§ Data listing
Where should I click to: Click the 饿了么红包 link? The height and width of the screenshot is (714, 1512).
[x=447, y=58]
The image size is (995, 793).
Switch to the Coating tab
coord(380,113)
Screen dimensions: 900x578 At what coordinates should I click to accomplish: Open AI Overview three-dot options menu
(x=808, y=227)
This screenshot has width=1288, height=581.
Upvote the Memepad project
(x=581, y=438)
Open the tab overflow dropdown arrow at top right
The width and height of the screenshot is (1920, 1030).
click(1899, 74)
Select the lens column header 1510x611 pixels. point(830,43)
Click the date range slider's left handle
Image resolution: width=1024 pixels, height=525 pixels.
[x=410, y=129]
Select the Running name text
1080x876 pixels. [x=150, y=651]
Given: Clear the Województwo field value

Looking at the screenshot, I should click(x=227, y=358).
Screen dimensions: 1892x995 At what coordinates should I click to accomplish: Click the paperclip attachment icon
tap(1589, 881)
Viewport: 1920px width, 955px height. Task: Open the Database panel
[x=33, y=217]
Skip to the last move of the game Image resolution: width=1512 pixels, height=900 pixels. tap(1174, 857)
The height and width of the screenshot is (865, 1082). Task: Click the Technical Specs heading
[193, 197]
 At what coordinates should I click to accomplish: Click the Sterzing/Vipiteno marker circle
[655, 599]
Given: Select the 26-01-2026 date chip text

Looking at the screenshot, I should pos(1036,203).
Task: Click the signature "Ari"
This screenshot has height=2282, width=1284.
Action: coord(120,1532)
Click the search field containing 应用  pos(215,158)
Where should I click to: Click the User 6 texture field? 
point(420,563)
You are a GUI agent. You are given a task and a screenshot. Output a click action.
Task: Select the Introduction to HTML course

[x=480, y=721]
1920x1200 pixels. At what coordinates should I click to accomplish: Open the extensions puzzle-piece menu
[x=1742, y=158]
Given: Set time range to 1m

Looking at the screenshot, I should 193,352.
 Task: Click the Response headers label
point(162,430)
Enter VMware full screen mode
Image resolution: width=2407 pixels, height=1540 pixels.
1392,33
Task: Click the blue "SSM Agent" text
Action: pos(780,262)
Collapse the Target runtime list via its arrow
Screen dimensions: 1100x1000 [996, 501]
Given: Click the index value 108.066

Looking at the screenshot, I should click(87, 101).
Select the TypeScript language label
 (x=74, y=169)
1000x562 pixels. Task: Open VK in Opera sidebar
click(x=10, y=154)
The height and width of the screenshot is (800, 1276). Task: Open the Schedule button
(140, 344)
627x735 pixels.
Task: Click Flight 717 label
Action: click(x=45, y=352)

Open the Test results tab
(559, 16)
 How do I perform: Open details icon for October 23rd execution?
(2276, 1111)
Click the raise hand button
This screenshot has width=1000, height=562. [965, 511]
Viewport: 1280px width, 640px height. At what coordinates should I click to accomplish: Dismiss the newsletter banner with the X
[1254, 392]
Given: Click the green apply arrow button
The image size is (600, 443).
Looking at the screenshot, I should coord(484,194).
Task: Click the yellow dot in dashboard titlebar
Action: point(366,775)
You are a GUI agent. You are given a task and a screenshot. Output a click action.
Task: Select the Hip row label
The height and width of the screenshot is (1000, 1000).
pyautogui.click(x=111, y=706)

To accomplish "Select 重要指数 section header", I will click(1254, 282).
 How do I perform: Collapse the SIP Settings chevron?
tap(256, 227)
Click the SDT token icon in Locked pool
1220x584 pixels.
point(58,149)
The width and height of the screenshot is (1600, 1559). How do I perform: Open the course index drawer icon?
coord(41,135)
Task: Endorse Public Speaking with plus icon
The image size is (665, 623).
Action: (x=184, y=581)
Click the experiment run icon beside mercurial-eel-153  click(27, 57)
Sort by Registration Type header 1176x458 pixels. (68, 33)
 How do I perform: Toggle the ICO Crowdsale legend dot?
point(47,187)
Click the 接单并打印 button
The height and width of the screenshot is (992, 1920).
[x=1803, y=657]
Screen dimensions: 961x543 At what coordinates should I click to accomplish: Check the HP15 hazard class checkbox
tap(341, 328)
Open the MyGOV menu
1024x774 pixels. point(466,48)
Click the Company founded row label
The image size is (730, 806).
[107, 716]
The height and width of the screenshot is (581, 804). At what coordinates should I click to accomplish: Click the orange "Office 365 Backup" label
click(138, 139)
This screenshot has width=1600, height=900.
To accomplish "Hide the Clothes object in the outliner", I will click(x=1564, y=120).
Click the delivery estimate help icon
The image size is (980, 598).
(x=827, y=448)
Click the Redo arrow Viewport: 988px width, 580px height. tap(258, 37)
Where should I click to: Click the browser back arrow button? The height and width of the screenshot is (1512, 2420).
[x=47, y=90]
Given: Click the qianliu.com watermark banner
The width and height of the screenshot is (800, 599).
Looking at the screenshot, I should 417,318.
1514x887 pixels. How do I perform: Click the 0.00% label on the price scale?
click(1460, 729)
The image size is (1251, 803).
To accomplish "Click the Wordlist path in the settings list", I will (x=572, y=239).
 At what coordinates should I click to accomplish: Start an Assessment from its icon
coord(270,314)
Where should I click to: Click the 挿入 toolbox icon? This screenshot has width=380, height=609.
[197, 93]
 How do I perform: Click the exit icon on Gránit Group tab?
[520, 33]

§ Exercise requirements
Reproduce every one of the entries above word for word, with nothing left out or altered.

§ The completed task
Where should I click to: Click the 饿了么红包 link? The height and width of the screenshot is (714, 1512).
[x=447, y=58]
The image size is (995, 793).
Switch to the Coating tab
coord(380,113)
Screen dimensions: 900x578 At what coordinates should I click to accomplish: Open AI Overview three-dot options menu
(x=808, y=227)
This screenshot has width=1288, height=581.
Upvote the Memepad project
(x=581, y=438)
Open the tab overflow dropdown arrow at top right
The width and height of the screenshot is (1920, 1030).
click(1899, 74)
Select the lens column header 1510x611 pixels. point(830,43)
Click the date range slider's left handle
Image resolution: width=1024 pixels, height=525 pixels.
[x=410, y=129]
Select the Running name text
1080x876 pixels. [x=150, y=651]
Given: Clear the Województwo field value

Looking at the screenshot, I should click(x=227, y=358).
Screen dimensions: 1892x995 At what coordinates should I click to accomplish: Click the paperclip attachment icon
tap(1589, 881)
Viewport: 1920px width, 955px height. Task: Open the Database panel
[x=33, y=217]
Skip to the last move of the game Image resolution: width=1512 pixels, height=900 pixels. tap(1174, 857)
The height and width of the screenshot is (865, 1082). Task: Click the Technical Specs heading
[193, 197]
 At what coordinates should I click to accomplish: Click the Sterzing/Vipiteno marker circle
[655, 599]
Given: Select the 26-01-2026 date chip text

Looking at the screenshot, I should pos(1036,203).
Task: Click the signature "Ari"
This screenshot has height=2282, width=1284.
Action: coord(120,1532)
Click the search field containing 应用  pos(215,158)
Where should I click to: Click the User 6 texture field? 
point(420,563)
You are a GUI agent. You are given a task and a screenshot. Output a click action.
Task: Select the Introduction to HTML course

[x=480, y=721]
1920x1200 pixels. At what coordinates should I click to accomplish: Open the extensions puzzle-piece menu
[x=1742, y=158]
Given: Set time range to 1m

Looking at the screenshot, I should 193,352.
 Task: Click the Response headers label
point(162,430)
Enter VMware full screen mode
Image resolution: width=2407 pixels, height=1540 pixels.
1392,33
Task: Click the blue "SSM Agent" text
Action: pos(780,262)
Collapse the Target runtime list via its arrow
Screen dimensions: 1100x1000 [996, 501]
Given: Click the index value 108.066

Looking at the screenshot, I should click(87, 101).
Select the TypeScript language label
 (x=74, y=169)
1000x562 pixels. Task: Open VK in Opera sidebar
click(x=10, y=154)
The height and width of the screenshot is (800, 1276). Task: Open the Schedule button
(140, 344)
627x735 pixels.
Task: Click Flight 717 label
Action: click(x=45, y=352)

Open the Test results tab
(559, 16)
 How do I perform: Open details icon for October 23rd execution?
(2276, 1111)
Click the raise hand button
This screenshot has width=1000, height=562. [965, 511]
Viewport: 1280px width, 640px height. At what coordinates should I click to accomplish: Dismiss the newsletter banner with the X
[1254, 392]
Given: Click the green apply arrow button
The image size is (600, 443).
Looking at the screenshot, I should coord(484,194).
Task: Click the yellow dot in dashboard titlebar
Action: point(366,775)
You are a GUI agent. You are given a task and a screenshot. Output a click action.
Task: Select the Hip row label
The height and width of the screenshot is (1000, 1000).
pyautogui.click(x=111, y=706)

To accomplish "Select 重要指数 section header", I will click(1254, 282).
 How do I perform: Collapse the SIP Settings chevron?
tap(256, 227)
Click the SDT token icon in Locked pool
1220x584 pixels.
point(58,149)
The width and height of the screenshot is (1600, 1559). How do I perform: Open the course index drawer icon?
coord(41,135)
Task: Endorse Public Speaking with plus icon
The image size is (665, 623).
Action: (x=184, y=581)
Click the experiment run icon beside mercurial-eel-153  click(27, 57)
Sort by Registration Type header 1176x458 pixels. (68, 33)
 How do I perform: Toggle the ICO Crowdsale legend dot?
point(47,187)
Click the 接单并打印 button
The height and width of the screenshot is (992, 1920).
[x=1803, y=657]
Screen dimensions: 961x543 At what coordinates should I click to accomplish: Check the HP15 hazard class checkbox
tap(341, 328)
Open the MyGOV menu
1024x774 pixels. point(466,48)
Click the Company founded row label
The image size is (730, 806).
[107, 716]
The height and width of the screenshot is (581, 804). At what coordinates should I click to accomplish: Click the orange "Office 365 Backup" label
click(138, 139)
This screenshot has width=1600, height=900.
To accomplish "Hide the Clothes object in the outliner", I will click(x=1564, y=120).
Click the delivery estimate help icon
The image size is (980, 598).
(x=827, y=448)
Click the Redo arrow Viewport: 988px width, 580px height. tap(258, 37)
Where should I click to: Click the browser back arrow button? The height and width of the screenshot is (1512, 2420).
[x=47, y=90]
Given: Click the qianliu.com watermark banner
The width and height of the screenshot is (800, 599).
Looking at the screenshot, I should 417,318.
1514x887 pixels. How do I perform: Click the 0.00% label on the price scale?
click(1460, 729)
The image size is (1251, 803).
To accomplish "Click the Wordlist path in the settings list", I will (x=572, y=239).
 At what coordinates should I click to accomplish: Start an Assessment from its icon
coord(270,314)
Where should I click to: Click the 挿入 toolbox icon? This screenshot has width=380, height=609.
[197, 93]
 How do I perform: Click the exit icon on Gránit Group tab?
[520, 33]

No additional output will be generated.